Shares of Lyft (LYFT 6.37%) were on the move today after the ride-sharing operator announced a change in management. It said that the two co-founders would relinquish their roles in day-to-day operations and David Risher, a former Amazon and Microsoft executive, would become the next CEO.

The stock initially popped on the news last night and this morning, but shares steadily fell during today's trading session. It was down 4% by 1:46 p.m. ET after Risher said the company wasn't interested in selling itself.

So what

Lyft has struggled since its 2019 initial public offering (IPO), and the stock is down more than 80% since then. Profits failed to materialize, the pandemic dealt a significant setback to the company, and it lost market share to rival Uber more recently.

Now, co-founders Logan Green (CEO) and John Zimmer (President) will move on to board positions as non-executive chair and vice chair, respectively, putting David Risher in the hot seat, effective April 17. Risher was Amazon's first head of product and ran its U.S. retail division, and has been on Lyft's board since 2021.

Investors initially reacted favorably to the news, in part because they thought that it meant that the company might be put up for sale, but now it appears that isn't the case. Risher told Bloomberg that the company is not for sale, saying that it intends to focus on its core ride-sharing business and lower its prices to be more competitive with Uber.

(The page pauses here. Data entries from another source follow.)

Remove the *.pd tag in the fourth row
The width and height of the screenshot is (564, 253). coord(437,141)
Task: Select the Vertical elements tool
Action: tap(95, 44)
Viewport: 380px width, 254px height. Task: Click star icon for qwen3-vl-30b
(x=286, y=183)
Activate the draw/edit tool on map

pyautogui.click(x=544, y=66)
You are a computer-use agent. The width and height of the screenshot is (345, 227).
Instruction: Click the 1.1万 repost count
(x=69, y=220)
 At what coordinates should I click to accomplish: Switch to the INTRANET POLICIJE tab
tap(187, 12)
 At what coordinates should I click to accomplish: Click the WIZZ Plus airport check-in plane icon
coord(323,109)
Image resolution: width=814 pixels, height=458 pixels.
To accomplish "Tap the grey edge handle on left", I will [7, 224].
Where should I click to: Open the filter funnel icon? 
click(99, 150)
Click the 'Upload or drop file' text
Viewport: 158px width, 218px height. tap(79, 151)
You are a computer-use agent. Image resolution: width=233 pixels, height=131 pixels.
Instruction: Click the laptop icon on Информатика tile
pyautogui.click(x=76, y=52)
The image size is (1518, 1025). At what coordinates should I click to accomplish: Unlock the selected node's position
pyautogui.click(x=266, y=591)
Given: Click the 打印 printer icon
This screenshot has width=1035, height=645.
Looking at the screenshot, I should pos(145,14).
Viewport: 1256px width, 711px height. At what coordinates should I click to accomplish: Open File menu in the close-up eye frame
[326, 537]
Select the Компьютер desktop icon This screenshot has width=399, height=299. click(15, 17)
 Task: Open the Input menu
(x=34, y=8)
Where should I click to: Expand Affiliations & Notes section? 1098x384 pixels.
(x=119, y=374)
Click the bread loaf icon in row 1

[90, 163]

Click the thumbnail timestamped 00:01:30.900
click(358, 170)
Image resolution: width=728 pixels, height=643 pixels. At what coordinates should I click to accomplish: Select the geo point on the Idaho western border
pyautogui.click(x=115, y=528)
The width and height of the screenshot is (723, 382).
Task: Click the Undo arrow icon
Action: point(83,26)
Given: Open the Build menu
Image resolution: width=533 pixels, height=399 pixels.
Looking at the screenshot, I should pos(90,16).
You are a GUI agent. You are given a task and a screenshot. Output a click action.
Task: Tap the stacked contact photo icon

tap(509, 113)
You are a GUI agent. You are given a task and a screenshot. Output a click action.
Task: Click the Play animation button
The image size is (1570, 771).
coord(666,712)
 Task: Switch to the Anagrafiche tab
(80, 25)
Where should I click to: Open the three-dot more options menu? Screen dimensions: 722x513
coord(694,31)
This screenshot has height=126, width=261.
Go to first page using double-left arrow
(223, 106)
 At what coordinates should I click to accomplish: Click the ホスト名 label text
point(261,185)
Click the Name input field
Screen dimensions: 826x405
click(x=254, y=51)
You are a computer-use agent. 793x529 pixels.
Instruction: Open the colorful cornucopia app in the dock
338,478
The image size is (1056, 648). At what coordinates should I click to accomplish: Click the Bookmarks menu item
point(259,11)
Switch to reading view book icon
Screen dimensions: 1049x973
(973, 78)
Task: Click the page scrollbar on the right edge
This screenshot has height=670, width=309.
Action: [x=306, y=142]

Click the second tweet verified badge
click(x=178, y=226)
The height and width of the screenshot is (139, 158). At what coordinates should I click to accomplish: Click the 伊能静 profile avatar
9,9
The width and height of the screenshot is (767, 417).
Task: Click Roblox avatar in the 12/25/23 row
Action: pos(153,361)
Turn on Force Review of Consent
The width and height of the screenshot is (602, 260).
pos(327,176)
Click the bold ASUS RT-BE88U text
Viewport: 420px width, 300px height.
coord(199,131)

Earlier in the morning, Deutsche Bank had put out a note saying that the move could lead to a buyout. Wedbush said it was more positive on the stock following the CEO change.

Now what

Even if Lyft were to put itself up for sale, a buyer seems unlikely to materialize. Uber couldn't buy it, as that would create a monopoly in the U.S. The company is unlikely to have significant value to other buyers, which could potentially include a delivery app like DoorDash, given its financial problem and the lackluster economics of ride-sharing.

Putting a sale aside, Risher will have his work cut out for him. The company posted a generally accepted accounting principles (GAAP) loss of $1.6 billion in 2022, and it's had to increase its insurance reserves, which have made its balance sheet more at risk.

While the transportation stock is still benefiting from the reopening tailwinds, it will need to show progress on the bottom line to win investors over again.